Tag: urine

  • Kenyans safely recycle human excreta into fertilizer and help out Lake Victoria

    Kenyans safely recycle human excreta into fertilizer and help out Lake Victoria

    A team of entrepreneurs and researchers in Kisumu, Kenya is converting human excrement into biochar and creating a low-cost, local fertilizer. Through their work they hope to keep excess nutrients out of Lake Victoria, address food insecurity, and improve quality of life. In this recording of our Spring 2026 webinar, Cornell University Professor Rebecca Nelson, an expert on the Circular Bionutrient Economy, describes the project.

    The town of Kisumu, Kenya lies at the northeastern edge of Lake Victoria, the biggest lake in Africa and home of the earth’s largest freshwater fishing industry. The lake also provides water for agriculture, but high fertilizer costs and depleted soils prevent farmers from maximizing production. Meanwhile, excessive nutrients from informal settlements—communities without running water or sanitation—contribute to the harmful algal blooms in Lake Victoria that regularly kill thousands of fish.

**WORK TO BE COMPLETED**
From the Lake Victoria article, print the passage between "A team of entrepreneurs" and "describes the project.", inclusive, with no changes.

**DATA SECTION**
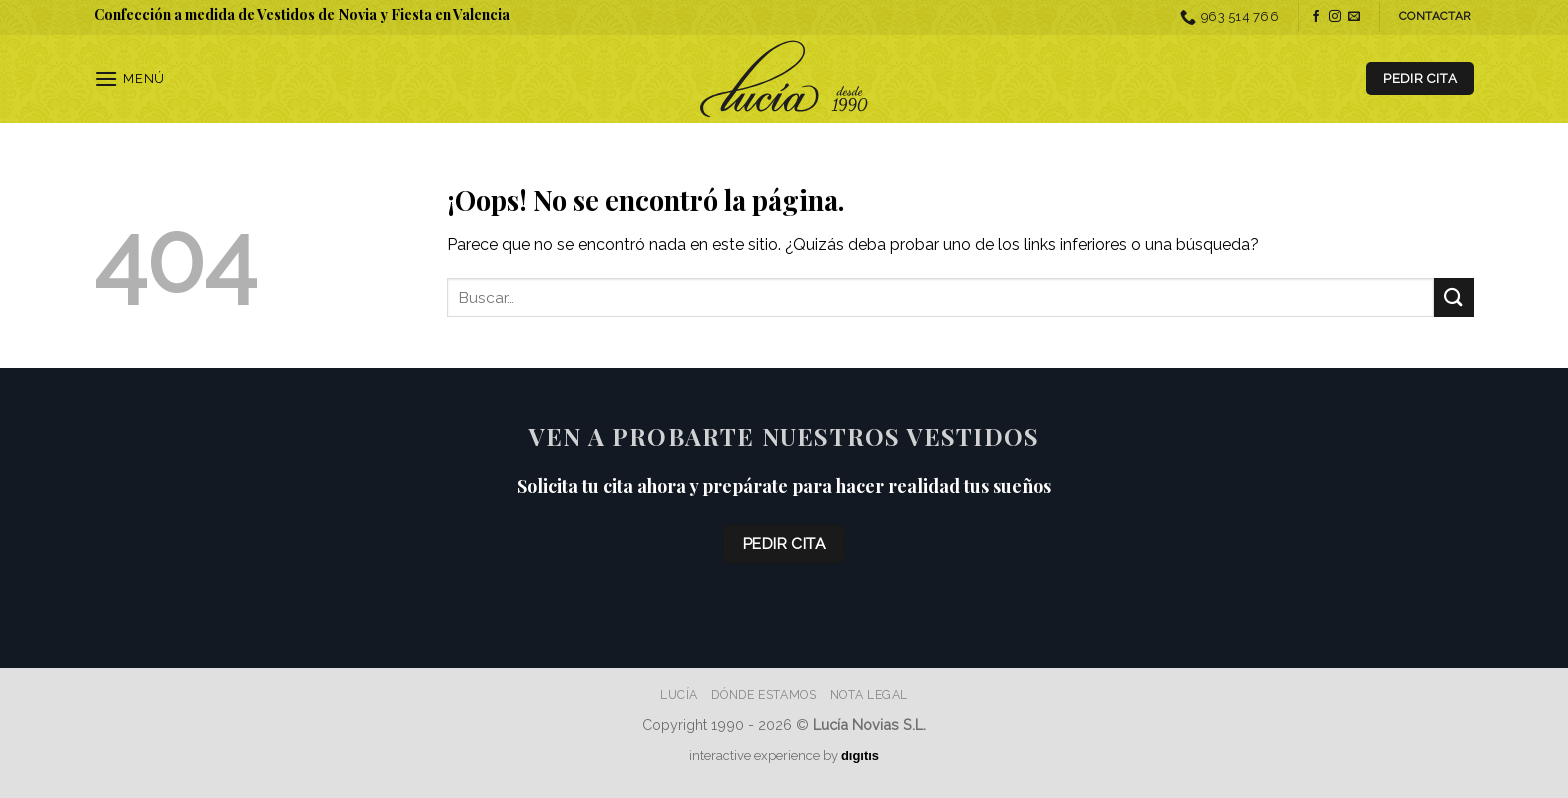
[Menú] (129, 78)
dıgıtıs (860, 755)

**SOLUTION FOR THIS PROBLEM**
A team of entrepreneurs and researchers in Kisumu, Kenya is converting human excrement into biochar and creating a low-cost, local fertilizer. Through their work they hope to keep excess nutrients out of Lake Victoria, address food insecurity, and improve quality of life. In this recording of our Spring 2026 webinar, Cornell University Professor Rebecca Nelson, an expert on the Circular Bionutrient Economy, describes the project.